WHAT NEEDS TO BE DONE
Lay out the items below as a JSON list of strings with one string for each line, leaving out blank lines.
____________
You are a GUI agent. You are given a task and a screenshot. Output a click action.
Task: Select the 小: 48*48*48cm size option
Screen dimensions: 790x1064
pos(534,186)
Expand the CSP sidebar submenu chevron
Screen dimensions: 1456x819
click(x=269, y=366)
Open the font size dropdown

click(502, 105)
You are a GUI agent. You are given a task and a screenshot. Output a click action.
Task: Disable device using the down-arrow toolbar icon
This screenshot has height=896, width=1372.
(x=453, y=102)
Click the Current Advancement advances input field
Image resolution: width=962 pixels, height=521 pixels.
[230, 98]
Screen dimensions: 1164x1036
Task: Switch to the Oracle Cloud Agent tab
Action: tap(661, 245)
____________
ANSWER TO THE EXERCISE
[
  "You are a GUI agent. You are given a task and a screenshot. Output a click action.",
  "Task: Select the 小: 48*48*48cm size option",
  "Screen dimensions: 790x1064",
  "pos(534,186)",
  "Expand the CSP sidebar submenu chevron",
  "Screen dimensions: 1456x819",
  "click(x=269, y=366)",
  "Open the font size dropdown",
  "click(502, 105)",
  "You are a GUI agent. You are given a task and a screenshot. Output a click action.",
  "Task: Disable device using the down-arrow toolbar icon",
  "This screenshot has height=896, width=1372.",
  "(x=453, y=102)",
  "Click the Current Advancement advances input field",
  "Image resolution: width=962 pixels, height=521 pixels.",
  "[230, 98]",
  "Screen dimensions: 1164x1036",
  "Task: Switch to the Oracle Cloud Agent tab",
  "Action: tap(661, 245)"
]